I told them I’d be happy to hear what the Spirit had given them, so I could discern whether it was right for the moment. Just tell me first. What comes from that stage is ultimately my responsibility.

They paused. Then they said the Spirit hadn’t actually told them yet. He would tell them when their feet hit the stage. I pondered. I prayed. I shut it down. And I’ve thought about that moment a hundred times since.

Because that person wasn’t trying to be manipulative. They genuinely believed that’s how the Spirit moves. Spontaneously. Unpredictably. In the moment. On the stage. In front of a crowd. They had a whole theology of Spirit-led leadership built into their request, and it never occurred to them that a pastor asking a reasonable question in the front row was also how the Spirit moves.

That conversation is a snapshot of a growing movement in American church culture. Most of us have been handed a picture of what a Spirit-led church looks like, and most of us have never stopped to ask where the picture came from. Or even whether it is accurate.

The Picture in Our Heads

When someone says they’re looking for a Spirit-led church, here’s what they usually mean. They mean a preacher who throws his notes away early on and “speaks from the heart.” They mean worship that stretches long and loops back to the same chorus for the twentieth time. They mean crying. Maybe wailing. They mean wide open mic where anyone can share at any time what God is saying. They mean altar calls that last longer than the sermon. They mean an atmosphere of emotional intensity.
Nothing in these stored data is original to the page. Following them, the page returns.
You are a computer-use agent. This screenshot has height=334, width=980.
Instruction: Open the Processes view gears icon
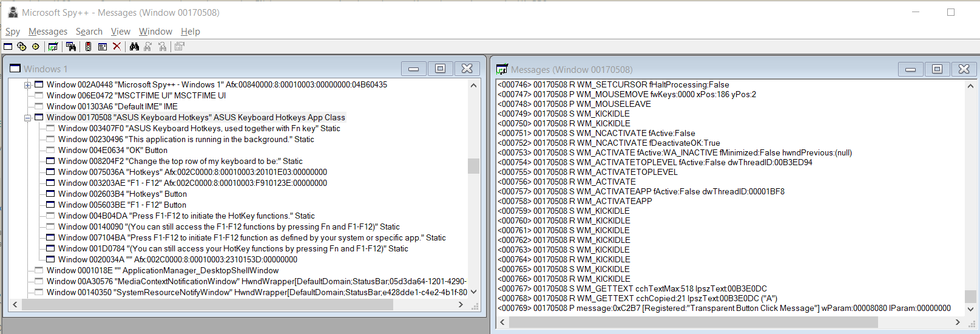coord(22,47)
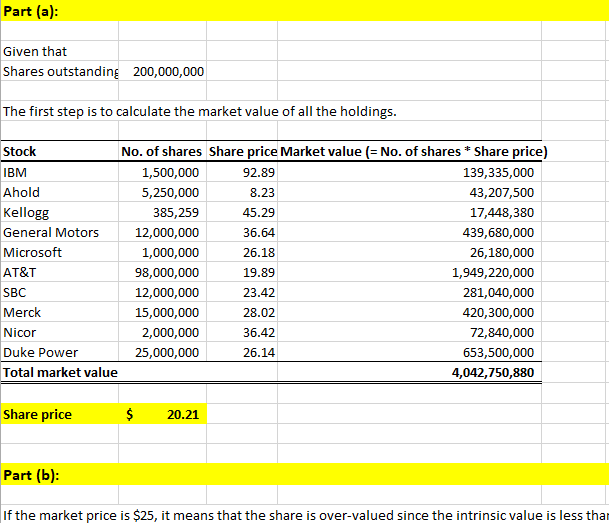Select Ahold's number of shares 5,250,000
The image size is (609, 523).
tap(170, 192)

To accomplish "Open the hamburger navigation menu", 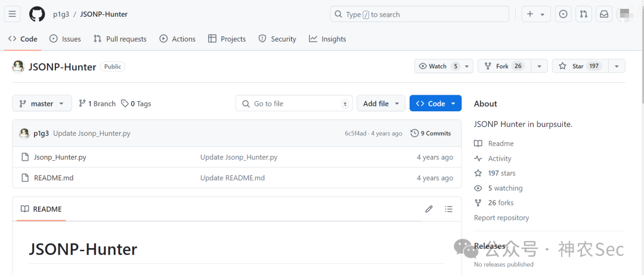I will [13, 14].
None of this is bad. Some of it can be incredibly beautiful. And in an era of extreme loneliness and numbness, I get the desire to feel something deeply. But almost none of it is in the book of Acts as key evidence of the Spirit’s presence. 

The Spirit-filled preaching Luke describes is prepared, strategic, biblically saturated, and carefully built. The response to Pentecost wasn’t weeping or wailing; it was sober conviction and a hard question: what shall we do? The gatherings in Acts are marked by teaching, breaking bread, and prayer, not ambient improvisation. There isn’t a single repeated worship chorus in the entire book (though we’re not positive about what Paul and Silas were singing in that Philippian jail!) Luke doesn’t seem to think the style points are worth describing.
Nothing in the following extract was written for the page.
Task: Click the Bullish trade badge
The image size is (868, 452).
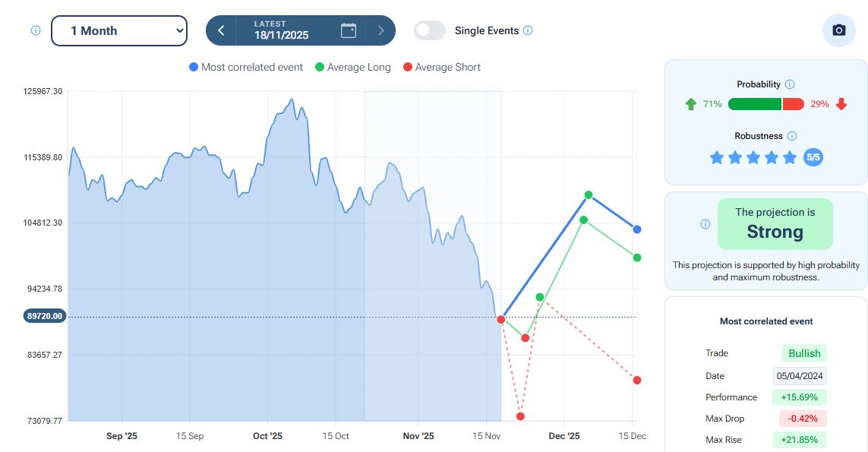Action: (x=804, y=353)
Most of what people think of as “Spirit-led” is really just a particular evangelical aesthetic from the last fifty years. The Spirit in Acts isn’t bound by those definitions. The Spirit in Acts looks like something that’s harder to fake.

What Actually Happens When the Spirit Leads?
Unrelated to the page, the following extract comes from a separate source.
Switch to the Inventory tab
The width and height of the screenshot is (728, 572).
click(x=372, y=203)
There is boldness under pressure.

Acts 4 is the clearest window into this truth. Peter and John have just been arrested, threatened, and told to shut up about Jesus. They walk straight back to the church and the church prays. Not for protection or for the threats to stop. They pray for boldness to keep going. The Spirit falls, the room shakes, and they go right back out and speak the Word with even more courage than before.

A Spirit-led church in Acts isn’t a church based on emotionalism. It’s a church where people do things they wouldn’t have had the nerve to do on their own. They tell the truth when it costs them. They stand in front of power and don’t flinch. They keep showing up after the threats come. The Spirit is wind and fire, not a thermostat, and you can tell where He’s at work because ordinary people start doing brave things.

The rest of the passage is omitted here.